Exercise: Look through the data for the string "agent". Copy every line where it is found.

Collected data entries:
╔══

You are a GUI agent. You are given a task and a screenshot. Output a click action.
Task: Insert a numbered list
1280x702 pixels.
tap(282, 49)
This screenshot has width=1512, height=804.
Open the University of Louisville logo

╚══
╔══

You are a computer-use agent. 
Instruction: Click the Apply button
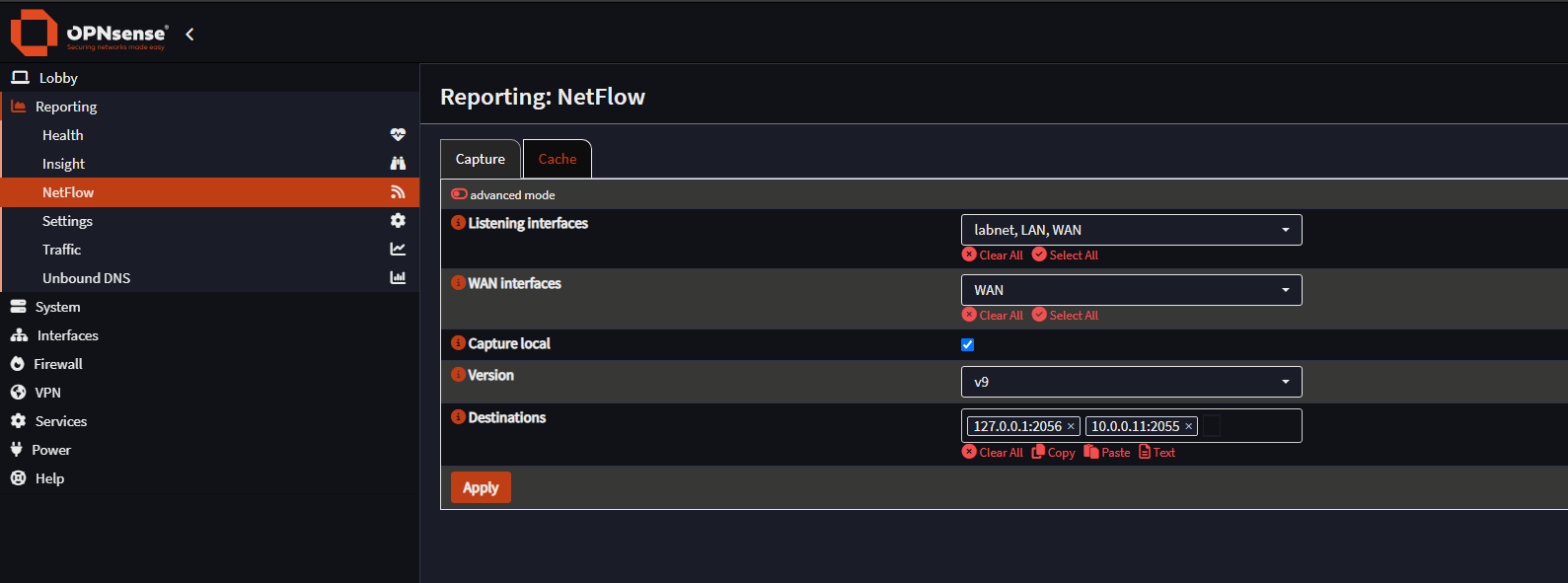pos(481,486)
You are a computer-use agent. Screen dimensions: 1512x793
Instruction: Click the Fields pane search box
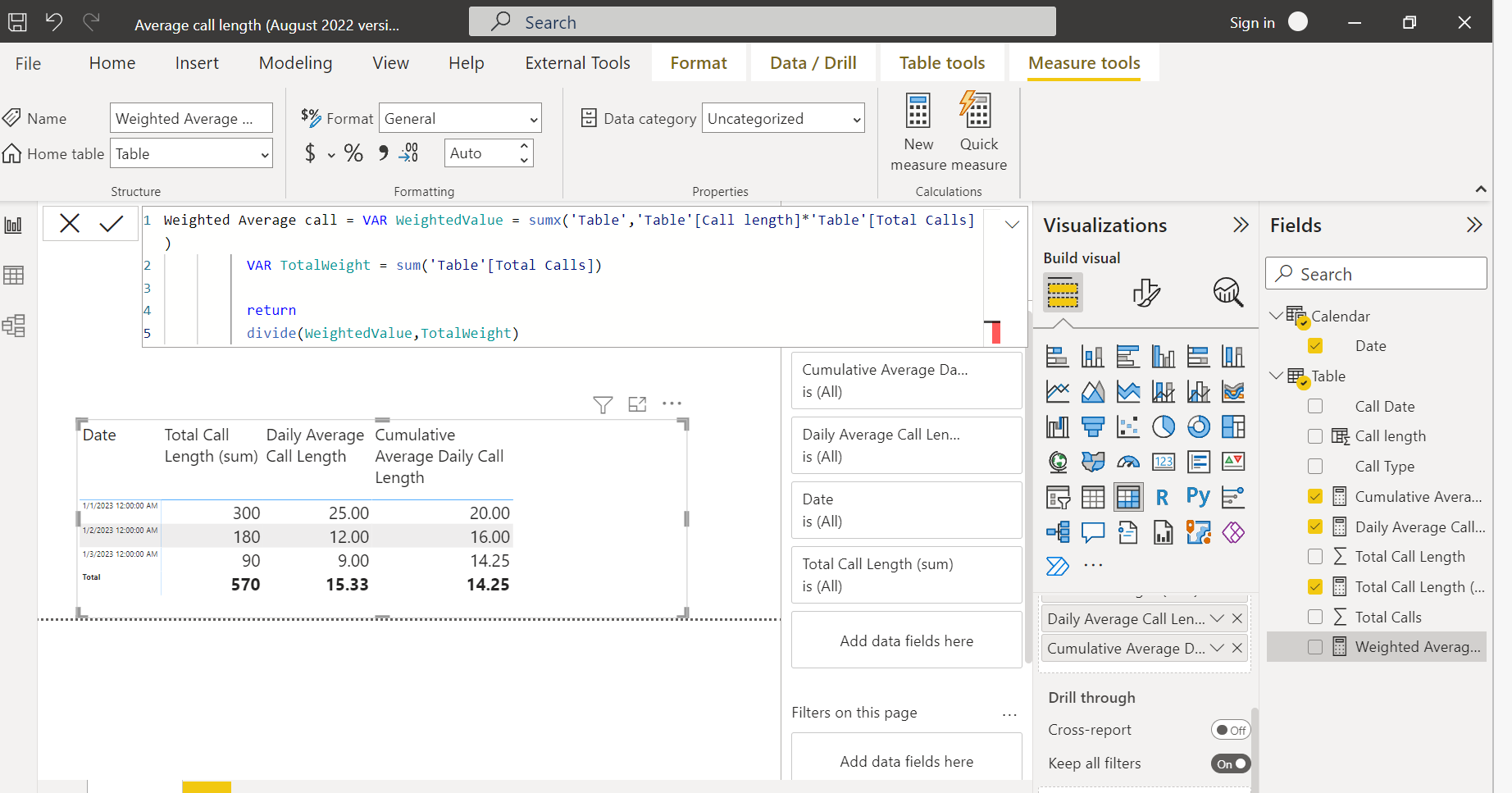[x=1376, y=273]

╚══
╔══

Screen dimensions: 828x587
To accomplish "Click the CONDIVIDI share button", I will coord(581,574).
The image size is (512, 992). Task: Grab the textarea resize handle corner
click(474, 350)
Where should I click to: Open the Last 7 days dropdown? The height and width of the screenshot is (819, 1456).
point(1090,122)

╚══

Written answer:
You are a GUI agent. You are given a task and a screenshot. Output a click action.
You are a computer-use agent. 
You are a computer-use agent. Screen dimensions: 1512x793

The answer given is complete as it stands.